The airline contracted Canon to prepare financial statements from 2015 to 2020 at 180,000 LYD per year, but 2015 statements were delayed despite paying 162,000 LYD. Revenues from the Hajj season were inflated by 48.5 million LYD, while actual revenues did not exceed 33 million LYD, and 2.5 million USD remained uncollected. The company violated financial regulations by not depositing all revenues daily into commercial banks, keeping 5.3 million LYD of cargo revenues in company vaults.
The report highlighted excessive cash spending on service providers, including 240,120 LYD in cash for staff travel to Bulgaria for maintenance of aircraft 5-A ONJ, with 27% tax applied directly to beneficiaries. Maintenance of four aircraft was neglected, costing an estimated 4.2 million euros, leaving them grounded for over a year. Meanwhile, administrative, travel, and accommodation expenses expanded, and cargo aircraft 600-A300 underwent 3.858 million euros in maintenance despite being out of service since 2019, later put up for sale in November 2024. An older aircraft was purchased instead of investing in newer planes.
The company rented a building on Omar Al-Mukhtar Street for 210,000 LYD per month, paying 3.7 million LYD for 18 months without benefiting from it. A maintenance contract extension was signed for 8.7 million LYD, with payments made without detailed reporting or supervision.

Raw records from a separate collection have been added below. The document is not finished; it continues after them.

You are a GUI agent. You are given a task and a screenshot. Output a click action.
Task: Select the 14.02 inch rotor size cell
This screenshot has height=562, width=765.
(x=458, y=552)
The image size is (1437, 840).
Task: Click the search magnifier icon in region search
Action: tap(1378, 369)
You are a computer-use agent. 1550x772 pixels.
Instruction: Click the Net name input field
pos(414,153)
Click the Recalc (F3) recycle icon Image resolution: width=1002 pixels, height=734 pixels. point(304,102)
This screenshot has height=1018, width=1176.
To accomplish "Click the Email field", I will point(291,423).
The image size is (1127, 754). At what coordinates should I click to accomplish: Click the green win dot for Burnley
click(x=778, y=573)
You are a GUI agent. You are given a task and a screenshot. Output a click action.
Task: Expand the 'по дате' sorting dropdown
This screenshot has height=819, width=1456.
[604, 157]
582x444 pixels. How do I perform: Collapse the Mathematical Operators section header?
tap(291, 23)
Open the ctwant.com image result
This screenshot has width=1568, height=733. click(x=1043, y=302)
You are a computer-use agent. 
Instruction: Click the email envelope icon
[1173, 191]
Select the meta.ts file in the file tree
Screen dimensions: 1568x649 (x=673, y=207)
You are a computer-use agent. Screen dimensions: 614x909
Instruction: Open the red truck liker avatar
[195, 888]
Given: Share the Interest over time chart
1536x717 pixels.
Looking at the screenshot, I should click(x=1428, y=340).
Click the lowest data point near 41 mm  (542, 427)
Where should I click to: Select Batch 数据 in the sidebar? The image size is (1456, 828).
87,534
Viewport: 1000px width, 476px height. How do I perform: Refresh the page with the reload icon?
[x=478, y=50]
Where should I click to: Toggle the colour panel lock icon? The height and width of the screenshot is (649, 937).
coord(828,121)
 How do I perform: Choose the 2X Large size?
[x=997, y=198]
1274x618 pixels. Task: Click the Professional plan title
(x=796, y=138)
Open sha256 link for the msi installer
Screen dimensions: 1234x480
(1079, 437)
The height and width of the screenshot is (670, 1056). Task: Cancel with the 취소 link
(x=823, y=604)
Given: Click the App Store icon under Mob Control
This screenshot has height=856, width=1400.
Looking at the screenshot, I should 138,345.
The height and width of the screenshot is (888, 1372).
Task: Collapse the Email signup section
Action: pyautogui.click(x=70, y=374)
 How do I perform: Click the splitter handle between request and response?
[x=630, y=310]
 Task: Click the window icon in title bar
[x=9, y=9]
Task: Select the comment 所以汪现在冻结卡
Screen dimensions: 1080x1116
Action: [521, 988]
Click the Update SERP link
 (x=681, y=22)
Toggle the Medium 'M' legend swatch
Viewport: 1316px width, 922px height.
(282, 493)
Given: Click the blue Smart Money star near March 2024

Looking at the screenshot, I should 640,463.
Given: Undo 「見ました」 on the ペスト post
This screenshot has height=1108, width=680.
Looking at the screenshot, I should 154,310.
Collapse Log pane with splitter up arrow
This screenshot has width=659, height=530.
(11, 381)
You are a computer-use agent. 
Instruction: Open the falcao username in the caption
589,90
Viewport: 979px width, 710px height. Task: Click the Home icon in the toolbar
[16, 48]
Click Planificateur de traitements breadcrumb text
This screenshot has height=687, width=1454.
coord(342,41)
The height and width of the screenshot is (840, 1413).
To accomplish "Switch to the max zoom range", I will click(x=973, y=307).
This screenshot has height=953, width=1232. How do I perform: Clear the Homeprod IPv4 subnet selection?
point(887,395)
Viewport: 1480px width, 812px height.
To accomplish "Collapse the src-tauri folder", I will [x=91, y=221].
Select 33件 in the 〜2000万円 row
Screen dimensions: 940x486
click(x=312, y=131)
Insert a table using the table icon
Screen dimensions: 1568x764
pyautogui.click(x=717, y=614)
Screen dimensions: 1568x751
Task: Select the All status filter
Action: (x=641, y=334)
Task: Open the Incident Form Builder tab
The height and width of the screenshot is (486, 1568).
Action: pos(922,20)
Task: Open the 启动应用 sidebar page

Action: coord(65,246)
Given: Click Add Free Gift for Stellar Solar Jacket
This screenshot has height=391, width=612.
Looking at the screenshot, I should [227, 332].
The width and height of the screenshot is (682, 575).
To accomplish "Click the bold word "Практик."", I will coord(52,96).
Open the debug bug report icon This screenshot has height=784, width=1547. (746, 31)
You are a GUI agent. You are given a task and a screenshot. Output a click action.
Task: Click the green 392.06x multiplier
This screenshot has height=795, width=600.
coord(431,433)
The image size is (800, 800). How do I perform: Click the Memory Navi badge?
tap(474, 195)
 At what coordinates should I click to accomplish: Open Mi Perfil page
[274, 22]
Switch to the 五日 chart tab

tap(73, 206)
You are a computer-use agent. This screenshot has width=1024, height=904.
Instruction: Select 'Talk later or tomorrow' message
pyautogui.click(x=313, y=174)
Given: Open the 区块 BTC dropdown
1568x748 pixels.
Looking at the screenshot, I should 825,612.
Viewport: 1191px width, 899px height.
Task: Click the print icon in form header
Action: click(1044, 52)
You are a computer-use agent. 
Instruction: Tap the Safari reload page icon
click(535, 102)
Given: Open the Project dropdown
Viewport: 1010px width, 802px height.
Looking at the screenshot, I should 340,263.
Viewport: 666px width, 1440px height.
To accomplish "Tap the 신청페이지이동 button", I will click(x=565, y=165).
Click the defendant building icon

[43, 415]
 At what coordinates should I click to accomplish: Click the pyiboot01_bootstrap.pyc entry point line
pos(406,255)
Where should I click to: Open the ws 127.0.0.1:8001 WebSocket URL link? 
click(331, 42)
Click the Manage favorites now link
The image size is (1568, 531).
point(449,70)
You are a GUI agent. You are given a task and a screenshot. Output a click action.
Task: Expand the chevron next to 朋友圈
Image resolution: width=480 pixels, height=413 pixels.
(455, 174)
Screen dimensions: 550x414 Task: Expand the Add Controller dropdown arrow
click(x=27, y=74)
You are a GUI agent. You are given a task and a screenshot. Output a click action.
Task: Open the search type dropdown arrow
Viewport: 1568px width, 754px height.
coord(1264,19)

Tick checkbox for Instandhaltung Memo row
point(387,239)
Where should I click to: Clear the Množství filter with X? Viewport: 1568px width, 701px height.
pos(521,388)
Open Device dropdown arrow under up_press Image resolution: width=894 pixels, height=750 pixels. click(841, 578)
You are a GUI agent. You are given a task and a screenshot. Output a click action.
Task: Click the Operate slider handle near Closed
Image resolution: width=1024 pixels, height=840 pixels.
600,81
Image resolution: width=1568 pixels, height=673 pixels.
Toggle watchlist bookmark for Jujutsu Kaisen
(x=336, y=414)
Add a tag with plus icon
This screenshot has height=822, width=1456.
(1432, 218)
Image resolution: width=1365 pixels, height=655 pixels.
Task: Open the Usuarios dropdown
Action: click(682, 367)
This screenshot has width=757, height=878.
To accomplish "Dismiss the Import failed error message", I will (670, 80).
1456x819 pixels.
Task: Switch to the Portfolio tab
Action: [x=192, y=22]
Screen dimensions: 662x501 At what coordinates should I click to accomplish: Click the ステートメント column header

The report also noted overpayments for tickets, visas (5.3 million LYD), and accommodation allowances (4.9 million LYD), all paid in cash, due to unscheduled missions. European airspace debts (EUROCONTROL) of 3.9 million euros incurred fines of 934,300 euros in 2023–2024. Poor cost management reflected miscoordination between financial, operational, and technical departments. Bonuses of 2,000 LYD were paid to employees for tasks under the Holding Company’s remit, violating regulations.
The chairman signed a contract with a lawyer in Germany to defend against Lufthansa Technik, paying 7,000 USD for 20 hours at 350 euros/hour, without legal department approval, breaching Article 221 of the financial regulations.
Further violations included misuse of the Tunis office, underpaid revenues, payments without receipts in Niger, and improper allowances in foreign currency. Payments for an electronic archiving system (8,000 USD loss) and visa issuance (10,000 USD) were made without guarantees or legal authority. Maintenance delays led to 94,508 euros in fines from TAV.
In Turkey, a bank account in GBP was opened for the Istanbul office to cover London office expenses, despite the London office being closed for years. Salaries and allowances were mismanaged, including 700 USD monthly transport allowance despite providing a car valued at 1.235 million TRY, and 100,000 TRY in cash advances without explanation.
In Saudi Arabia, station expenses of 24.7 million LYD did not match financial management records of 41.5 million LYD. No dedicated bank account existed; operations ran through mixed accounts with other airlines. In Egypt, lounge fees of 35,100 LYD were paid without proper documentation, and reconciliation statements were poorly prepared, causing discrepancies in bank balances, including a 4.5 million EGP discrepancy at Canal Bank.